- EXERCISE PASSAGE -
-=-=-=-=-

Just as Socrates is a character in a play by Aristophanes, so Aristophanes is a character in Plato’s Symposium. To say the least the treatment of Aristophanes here is very friendly. By contrast, in the Republic, which is apparently chronologically “later,” the writings of Aristophanes are all banned from the just city early in the work, along with other masterpieces including almost every word of the works of Homer. At approximately the middle of the work, comedians are specifically warned not to “mind their own business” by displaying and especially generating laughter at the prospect of women exercising in the nude along with men. Much later, toward the end, Homer at least is allowed to make a case for himself—explaining almost clause by clause how his writings might be edifying more than not—how they are likely to contribute to the self-discipline and perhaps wisdom of citizens, and the public-spiritedness of the city. The claims of poetry to achieving wisdom must not prevail, but there is at least a serious debate. Aristophanes is not allowed any such appeals process: his works are still completely banned, apparently on the grounds that the kind of noisy horse-laugh that his audience might indulge in is not appropriate for a gentleman.
Is Socrates so convinced that Aristophanes does more harm than good that he thinks it safer to keep him out of decent life? Or does Plato’s Socrates protest too much—using many Aristophanic devices himself in order to establish that he can beat Aristophanes at his own game? Among other things, there are substantial hints that in any ordinary city, a philosopher such as Socrates, assuming his activities are detected by citizens, i.e. they are not kept secret, deserves to be killed. It might be true that Aristophanes deserves to win the prize, whereas Socrates, perhaps in an unreconstructed or “pre-Socratic” form, deserves to be killed. In a way, if Plato is successful there is no longer a need for Aristophanes.

-=-=-=-=-

- DATA SHOWN -
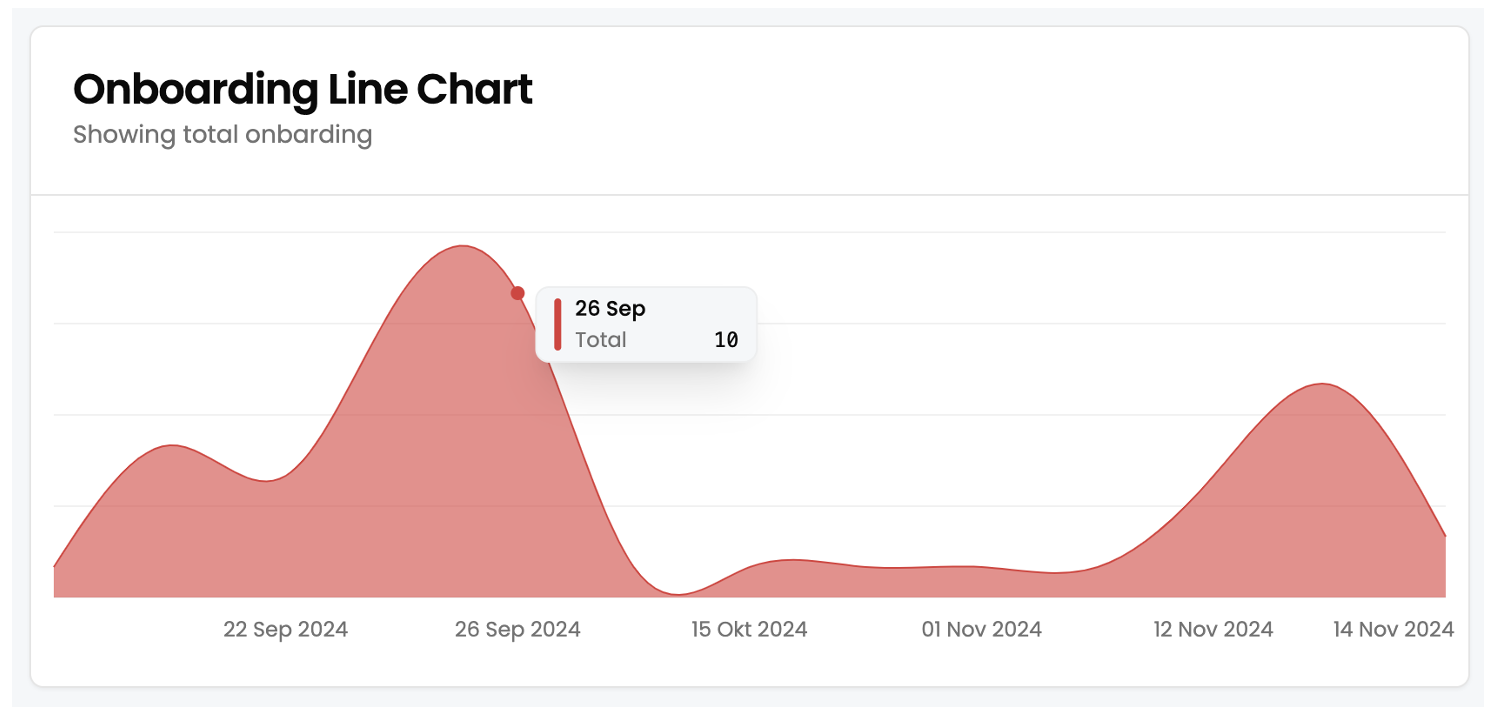Screen dimensions: 1492x714
Task: Click the tooltip value "10"
Action: [x=726, y=340]
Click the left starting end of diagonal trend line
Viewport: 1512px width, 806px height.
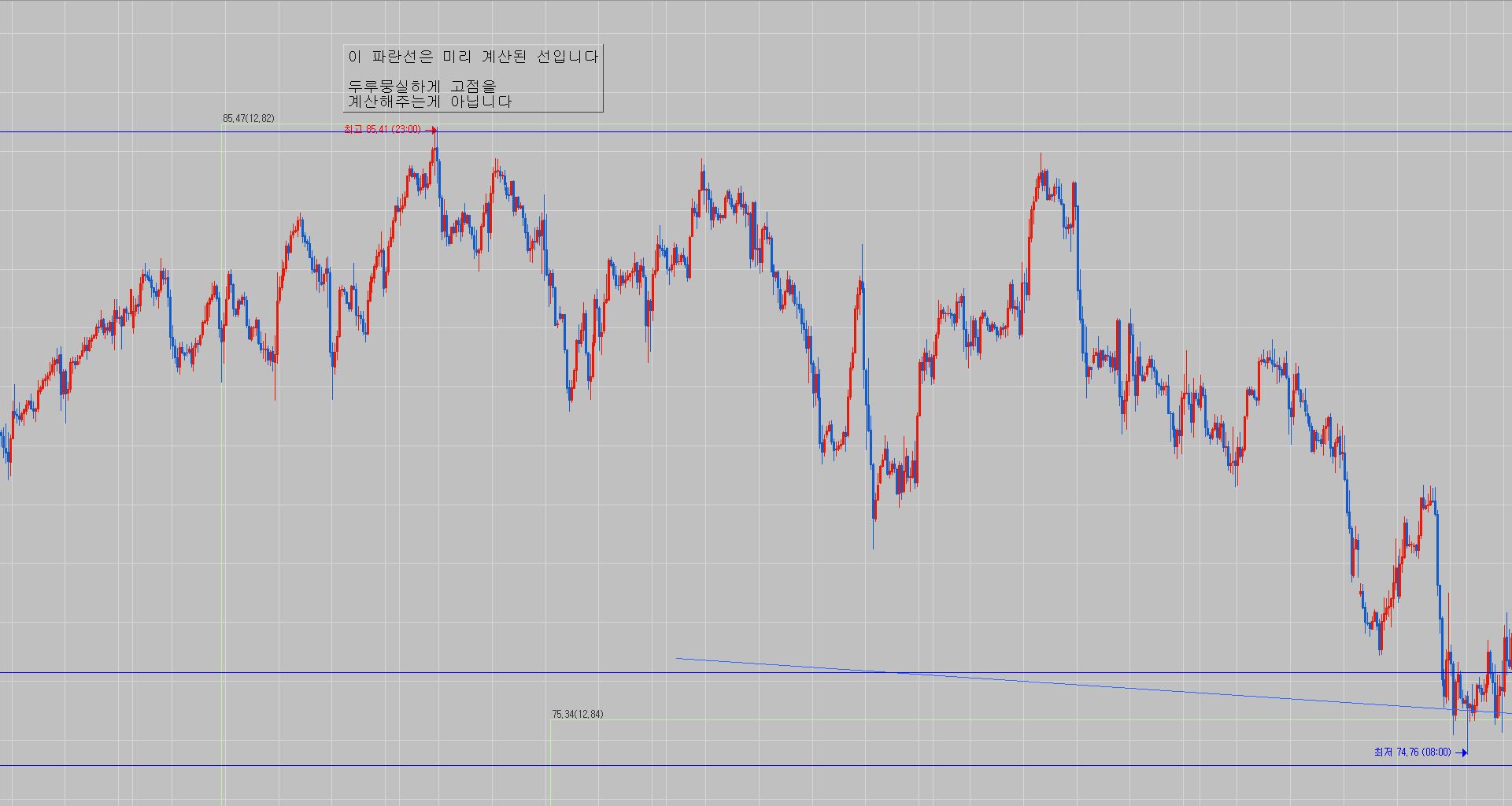678,658
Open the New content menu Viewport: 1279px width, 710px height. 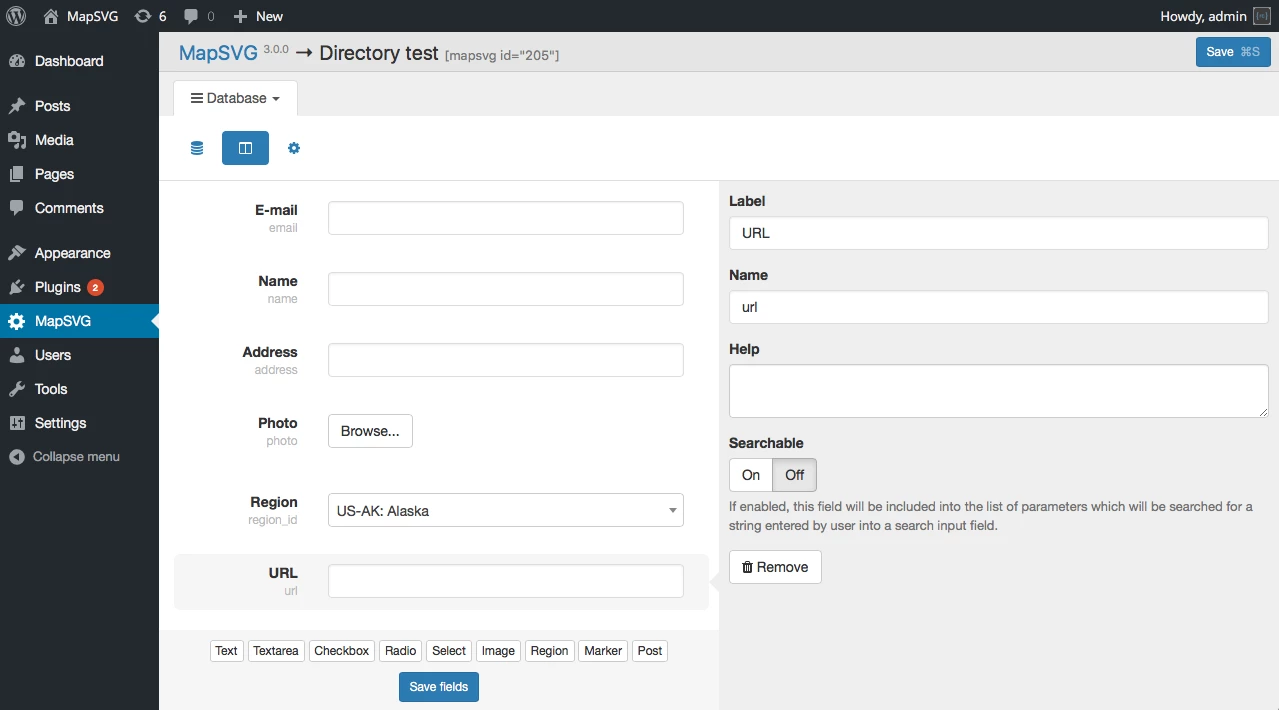point(258,16)
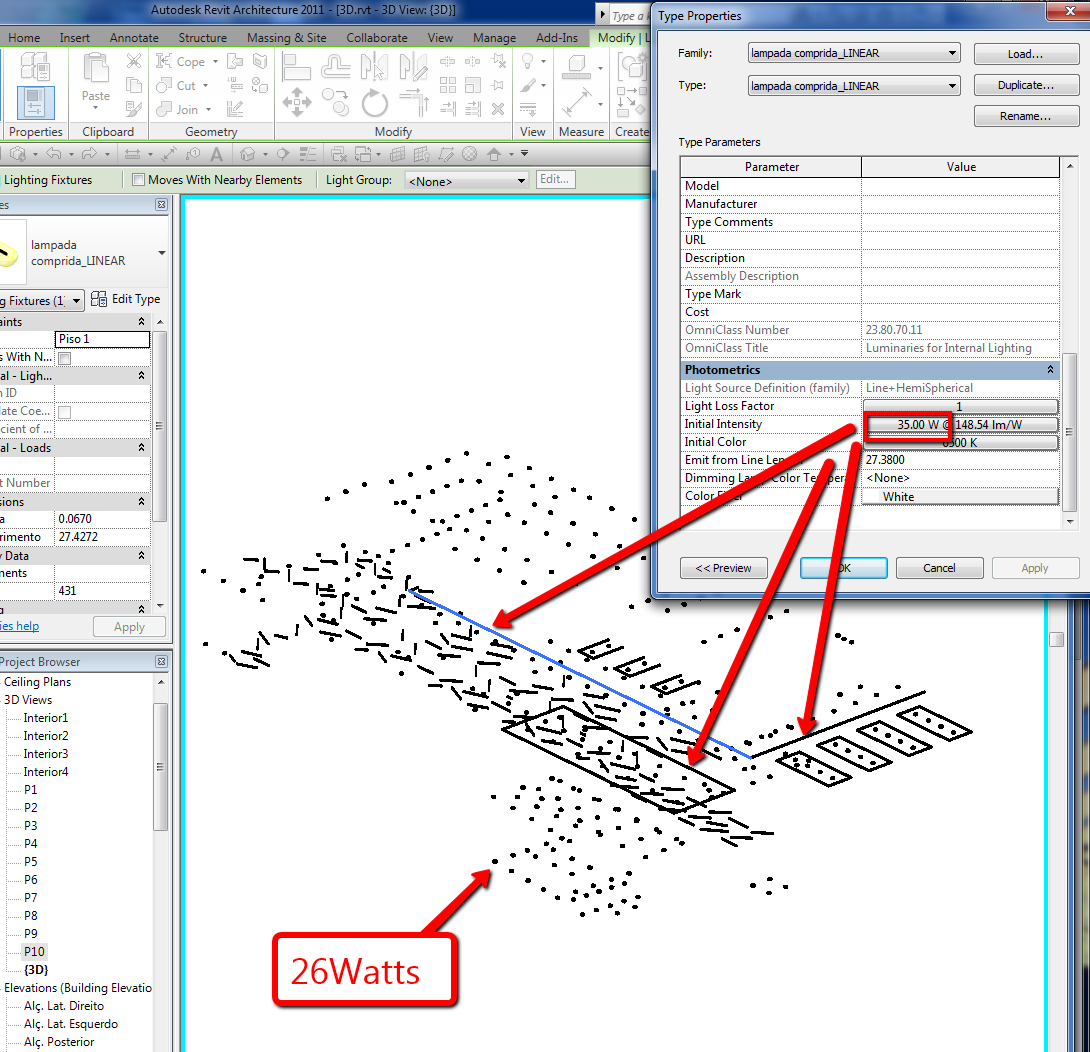Enable the Associate Coefficient checkbox in Properties
Viewport: 1090px width, 1052px height.
66,411
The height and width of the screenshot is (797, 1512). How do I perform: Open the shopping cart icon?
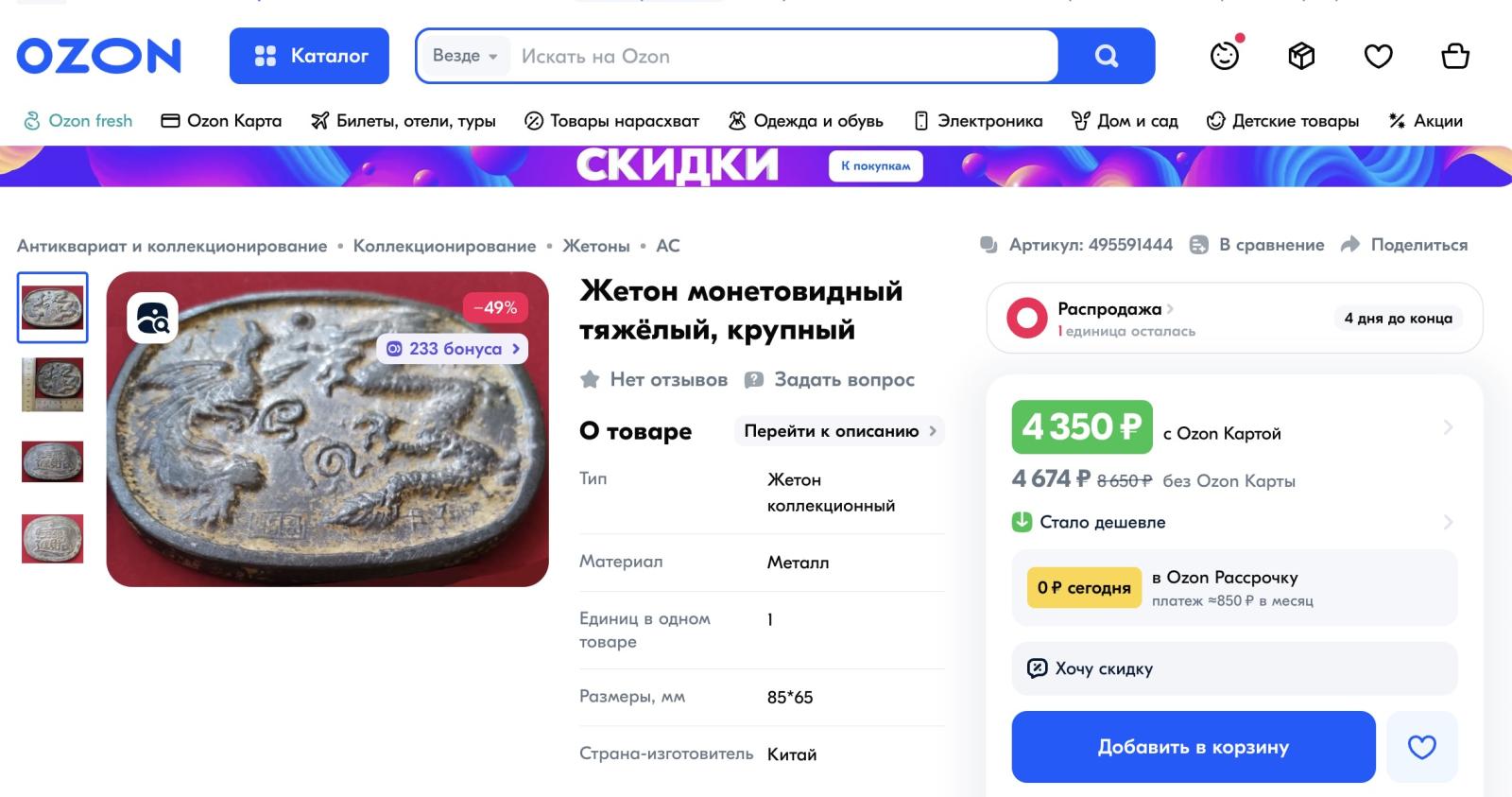point(1455,56)
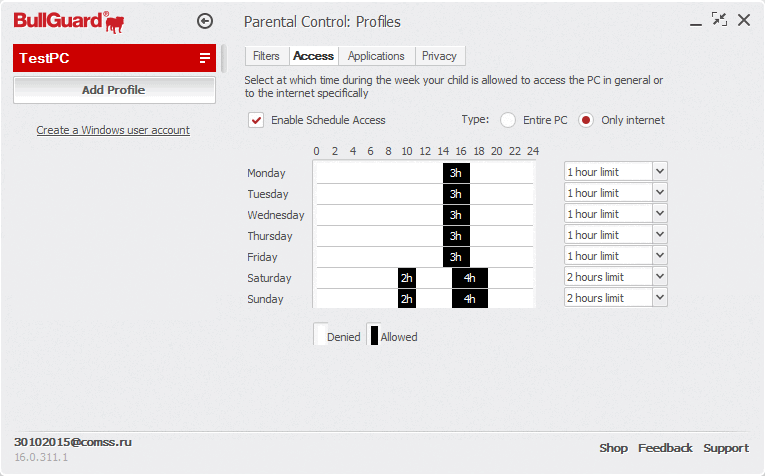Image resolution: width=765 pixels, height=476 pixels.
Task: Open Create a Windows user account link
Action: (113, 130)
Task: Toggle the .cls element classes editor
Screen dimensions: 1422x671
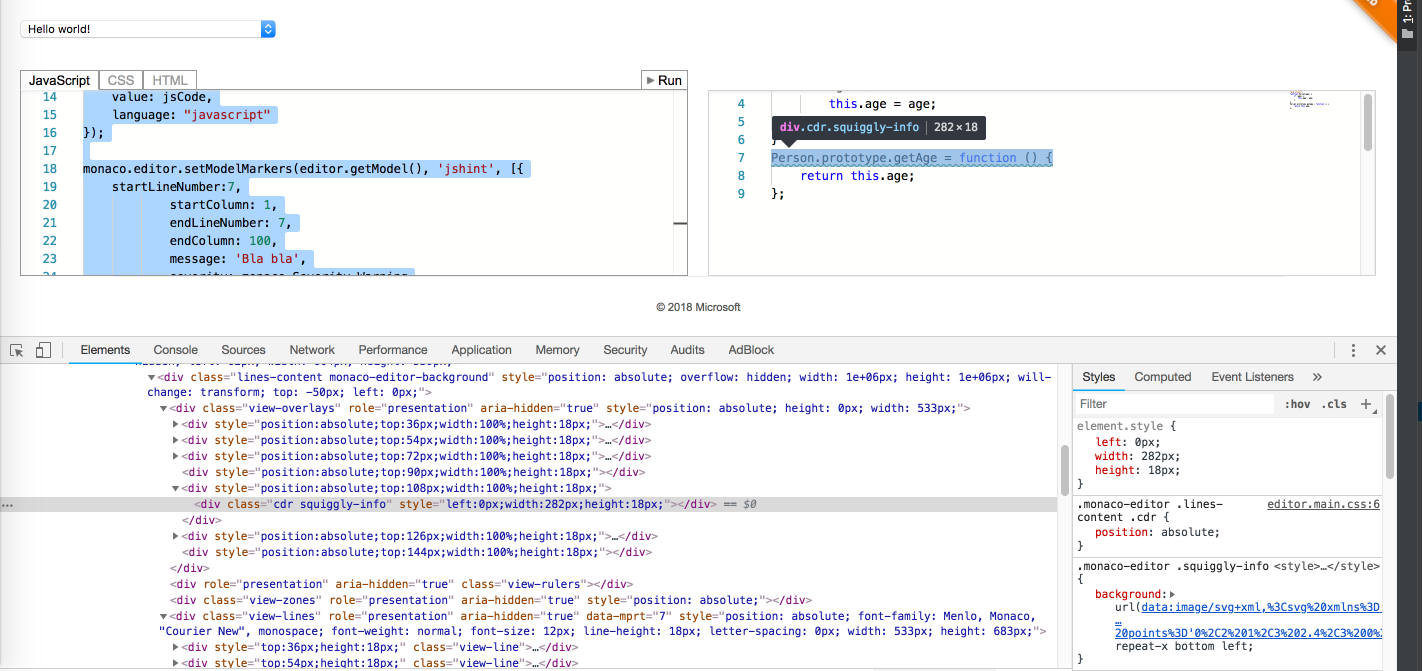Action: tap(1334, 403)
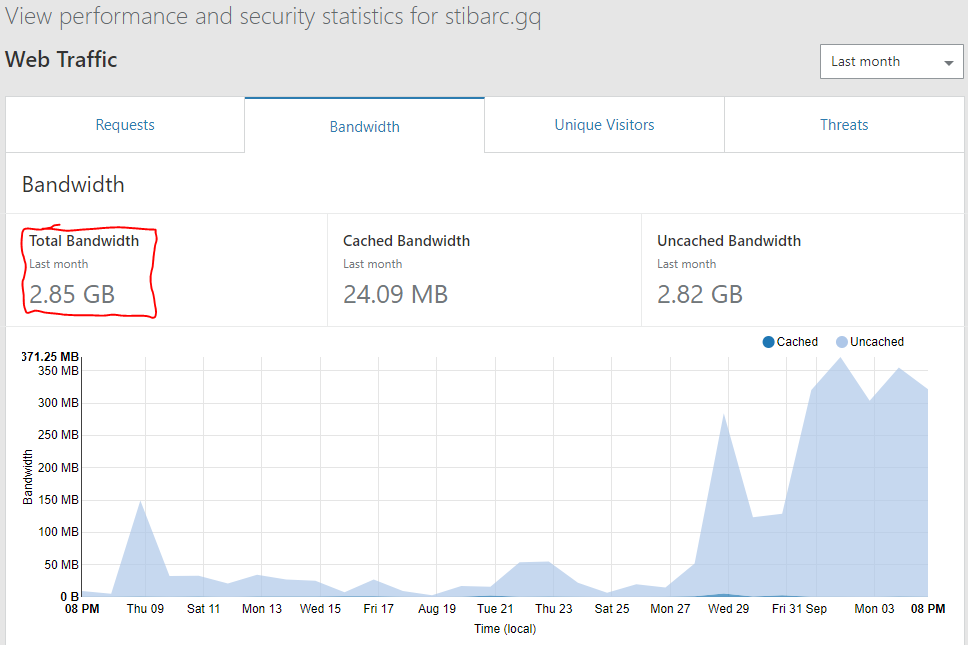Click the light blue Uncached legend dot
This screenshot has width=968, height=645.
(842, 342)
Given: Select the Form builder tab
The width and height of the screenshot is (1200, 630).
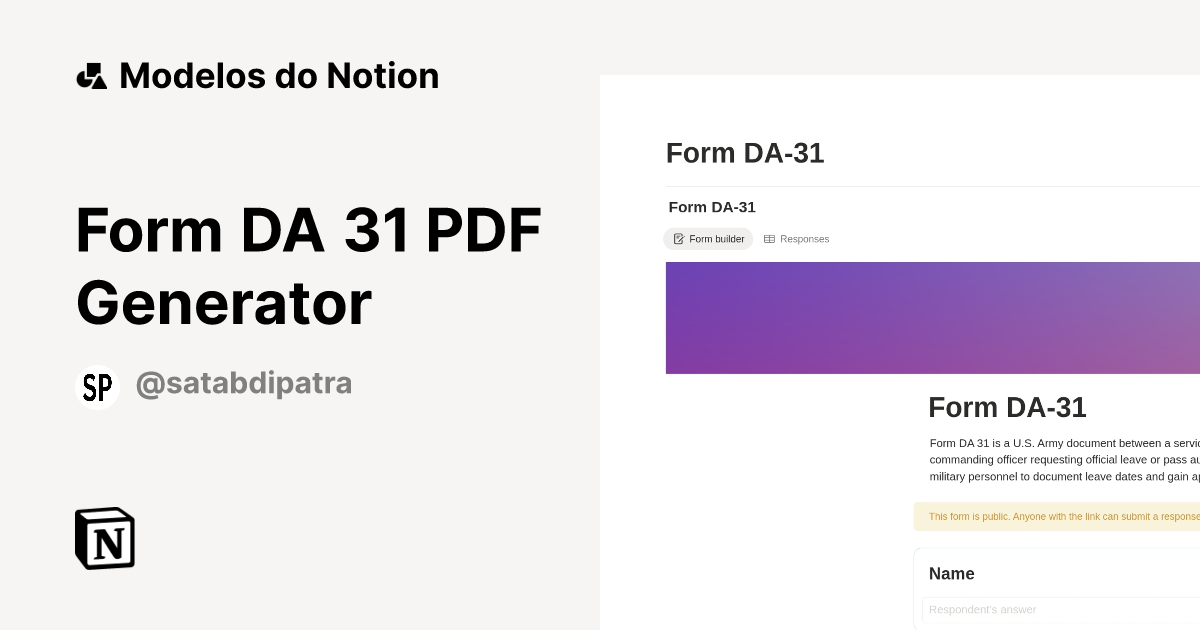Looking at the screenshot, I should tap(709, 239).
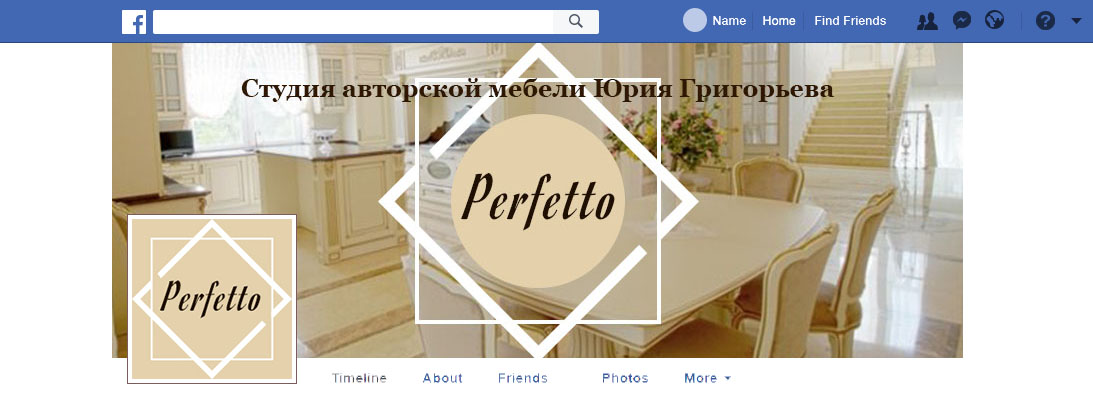Open the Friends tab

pyautogui.click(x=523, y=378)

-=-=-=-=-

- EXERCISE TASKS -
1/ In the Aristophanes passage, why does the Republic keep Aristophanes' works completely banned?
2/ Can you retype the Aristophanes passage between "Is Socrates so" and "need for Aristophanes.", inclusive?
The lines are separate material, unconnected to the Aristophanes passage.

- WRITTEN RESPONSES -
1/ His works stay completely banned apparently because the noisy horse-laugh his audience might indulge in is not appropriate for a gentleman.

2/
Is Socrates so convinced that Aristophanes does more harm than good that he thinks it safer to keep him out of decent life? Or does Plato’s Socrates protest too much—using many Aristophanic devices himself in order to establish that he can beat Aristophanes at his own game? Among other things, there are substantial hints that in any ordinary city, a philosopher such as Socrates, assuming his activities are detected by citizens, i.e. they are not kept secret, deserves to be killed. It might be true that Aristophanes deserves to win the prize, whereas Socrates, perhaps in an unreconstructed or “pre-Socratic” form, deserves to be killed. In a way, if Plato is successful there is no longer a need for Aristophanes.